# start of MATERIAL FOR THIS EXERCISE

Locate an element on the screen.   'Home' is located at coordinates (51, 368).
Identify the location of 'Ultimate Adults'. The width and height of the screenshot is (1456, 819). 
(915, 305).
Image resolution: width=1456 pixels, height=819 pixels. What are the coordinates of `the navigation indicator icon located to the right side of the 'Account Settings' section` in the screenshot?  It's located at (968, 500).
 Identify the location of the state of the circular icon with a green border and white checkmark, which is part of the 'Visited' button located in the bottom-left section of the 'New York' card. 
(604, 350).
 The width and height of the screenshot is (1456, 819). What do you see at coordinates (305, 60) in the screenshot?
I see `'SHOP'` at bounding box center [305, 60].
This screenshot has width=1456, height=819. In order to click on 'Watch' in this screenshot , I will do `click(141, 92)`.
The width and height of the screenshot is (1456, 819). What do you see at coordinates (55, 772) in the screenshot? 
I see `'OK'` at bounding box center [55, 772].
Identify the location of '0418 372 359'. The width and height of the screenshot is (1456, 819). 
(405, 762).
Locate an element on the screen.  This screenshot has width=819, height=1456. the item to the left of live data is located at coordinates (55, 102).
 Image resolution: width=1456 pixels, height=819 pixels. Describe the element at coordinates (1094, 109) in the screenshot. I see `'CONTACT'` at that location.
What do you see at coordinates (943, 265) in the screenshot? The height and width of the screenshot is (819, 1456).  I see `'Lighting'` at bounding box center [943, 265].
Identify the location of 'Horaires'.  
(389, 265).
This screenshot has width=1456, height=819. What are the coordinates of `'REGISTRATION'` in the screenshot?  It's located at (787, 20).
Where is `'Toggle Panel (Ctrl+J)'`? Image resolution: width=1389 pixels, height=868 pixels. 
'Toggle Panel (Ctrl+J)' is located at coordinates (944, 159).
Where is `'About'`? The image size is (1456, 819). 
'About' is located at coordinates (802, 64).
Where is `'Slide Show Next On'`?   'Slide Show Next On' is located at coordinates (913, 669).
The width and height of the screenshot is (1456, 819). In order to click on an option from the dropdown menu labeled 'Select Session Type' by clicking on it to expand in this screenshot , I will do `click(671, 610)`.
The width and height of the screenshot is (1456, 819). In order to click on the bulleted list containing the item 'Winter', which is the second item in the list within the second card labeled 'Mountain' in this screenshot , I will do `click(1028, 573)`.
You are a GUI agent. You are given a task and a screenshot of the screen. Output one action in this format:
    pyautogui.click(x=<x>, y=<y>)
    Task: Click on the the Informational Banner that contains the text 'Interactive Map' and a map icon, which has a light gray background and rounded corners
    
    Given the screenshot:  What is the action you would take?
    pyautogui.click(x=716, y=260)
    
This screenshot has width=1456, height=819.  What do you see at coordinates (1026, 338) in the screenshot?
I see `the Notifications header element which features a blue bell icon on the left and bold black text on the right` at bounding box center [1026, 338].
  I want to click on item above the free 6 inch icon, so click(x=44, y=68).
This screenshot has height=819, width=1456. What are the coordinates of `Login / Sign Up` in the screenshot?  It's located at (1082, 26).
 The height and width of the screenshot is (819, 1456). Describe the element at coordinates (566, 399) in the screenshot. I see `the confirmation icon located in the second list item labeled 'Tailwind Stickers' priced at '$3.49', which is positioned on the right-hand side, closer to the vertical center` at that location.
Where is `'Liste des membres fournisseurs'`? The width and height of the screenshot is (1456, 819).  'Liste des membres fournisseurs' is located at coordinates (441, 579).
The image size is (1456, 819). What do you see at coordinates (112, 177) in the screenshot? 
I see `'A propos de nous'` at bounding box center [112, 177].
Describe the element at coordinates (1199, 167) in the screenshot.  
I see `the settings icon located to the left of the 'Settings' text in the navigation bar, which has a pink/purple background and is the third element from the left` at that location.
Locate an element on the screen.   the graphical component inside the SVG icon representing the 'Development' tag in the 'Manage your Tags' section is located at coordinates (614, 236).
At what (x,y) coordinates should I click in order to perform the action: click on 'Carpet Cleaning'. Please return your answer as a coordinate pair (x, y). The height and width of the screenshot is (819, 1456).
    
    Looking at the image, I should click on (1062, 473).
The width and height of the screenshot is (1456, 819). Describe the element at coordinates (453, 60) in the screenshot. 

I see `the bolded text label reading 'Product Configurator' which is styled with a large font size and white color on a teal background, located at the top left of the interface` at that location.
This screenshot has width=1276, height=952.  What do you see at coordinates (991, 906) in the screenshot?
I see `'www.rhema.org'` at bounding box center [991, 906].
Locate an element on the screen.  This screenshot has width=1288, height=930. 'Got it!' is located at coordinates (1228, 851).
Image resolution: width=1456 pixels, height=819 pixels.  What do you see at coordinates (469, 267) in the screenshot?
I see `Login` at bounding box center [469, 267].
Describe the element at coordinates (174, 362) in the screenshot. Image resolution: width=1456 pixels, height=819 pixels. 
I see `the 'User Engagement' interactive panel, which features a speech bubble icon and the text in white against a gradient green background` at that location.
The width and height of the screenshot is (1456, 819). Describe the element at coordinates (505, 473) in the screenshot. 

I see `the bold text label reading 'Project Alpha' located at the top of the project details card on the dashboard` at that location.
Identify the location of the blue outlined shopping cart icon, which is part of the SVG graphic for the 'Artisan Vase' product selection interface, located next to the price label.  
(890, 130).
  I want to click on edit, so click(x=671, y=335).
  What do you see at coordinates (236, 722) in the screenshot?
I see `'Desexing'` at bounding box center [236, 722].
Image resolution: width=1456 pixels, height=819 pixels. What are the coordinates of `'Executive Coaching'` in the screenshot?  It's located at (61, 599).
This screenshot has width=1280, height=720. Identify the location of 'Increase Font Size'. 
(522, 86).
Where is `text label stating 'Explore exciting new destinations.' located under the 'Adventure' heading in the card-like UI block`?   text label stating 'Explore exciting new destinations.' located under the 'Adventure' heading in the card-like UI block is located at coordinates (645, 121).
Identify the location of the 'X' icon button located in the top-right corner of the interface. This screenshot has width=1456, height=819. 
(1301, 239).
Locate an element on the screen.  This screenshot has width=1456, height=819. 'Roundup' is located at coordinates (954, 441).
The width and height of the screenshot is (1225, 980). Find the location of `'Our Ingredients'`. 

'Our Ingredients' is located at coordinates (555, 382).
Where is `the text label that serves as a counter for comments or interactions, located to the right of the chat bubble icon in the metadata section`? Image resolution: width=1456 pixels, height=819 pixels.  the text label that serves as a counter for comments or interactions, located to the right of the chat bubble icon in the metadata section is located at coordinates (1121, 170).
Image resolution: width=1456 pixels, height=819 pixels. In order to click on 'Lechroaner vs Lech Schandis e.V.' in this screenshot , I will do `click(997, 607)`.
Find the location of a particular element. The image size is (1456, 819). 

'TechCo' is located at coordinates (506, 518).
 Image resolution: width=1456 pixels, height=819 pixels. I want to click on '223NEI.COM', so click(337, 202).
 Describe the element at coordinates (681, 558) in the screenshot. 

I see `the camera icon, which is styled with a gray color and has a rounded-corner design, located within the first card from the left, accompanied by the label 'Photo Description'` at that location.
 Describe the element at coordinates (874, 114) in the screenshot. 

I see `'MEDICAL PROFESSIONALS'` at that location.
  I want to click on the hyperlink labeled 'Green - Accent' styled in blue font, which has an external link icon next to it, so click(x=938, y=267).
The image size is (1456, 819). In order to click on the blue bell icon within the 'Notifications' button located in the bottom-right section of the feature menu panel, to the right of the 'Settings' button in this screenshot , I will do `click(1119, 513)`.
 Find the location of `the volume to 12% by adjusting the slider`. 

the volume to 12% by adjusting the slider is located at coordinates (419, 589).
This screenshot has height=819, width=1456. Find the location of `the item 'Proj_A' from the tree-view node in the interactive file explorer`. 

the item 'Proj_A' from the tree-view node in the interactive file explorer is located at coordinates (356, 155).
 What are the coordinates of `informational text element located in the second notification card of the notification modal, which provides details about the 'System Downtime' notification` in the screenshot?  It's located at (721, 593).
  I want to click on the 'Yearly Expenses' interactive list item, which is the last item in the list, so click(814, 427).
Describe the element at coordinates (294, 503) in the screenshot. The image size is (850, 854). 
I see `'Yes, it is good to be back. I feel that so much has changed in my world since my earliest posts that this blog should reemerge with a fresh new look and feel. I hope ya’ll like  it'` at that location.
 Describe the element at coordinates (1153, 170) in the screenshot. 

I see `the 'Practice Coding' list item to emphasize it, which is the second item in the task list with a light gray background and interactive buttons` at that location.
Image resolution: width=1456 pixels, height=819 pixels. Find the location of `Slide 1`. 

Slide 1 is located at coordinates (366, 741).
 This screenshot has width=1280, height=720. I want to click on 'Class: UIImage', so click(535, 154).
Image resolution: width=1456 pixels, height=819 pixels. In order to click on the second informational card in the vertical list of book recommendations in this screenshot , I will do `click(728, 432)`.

# end of MATERIAL FOR THIS EXERCISE

## SET PROBLEM:
Find each line in the dataset excerpt above that contains the word "adjusting", and copy those lines.

## RESULT FOR THIS EXERCISE:
 Find the location of `the volume to 12% by adjusting the slider`. 
the volume to 12% by adjusting the slider is located at coordinates (419, 589).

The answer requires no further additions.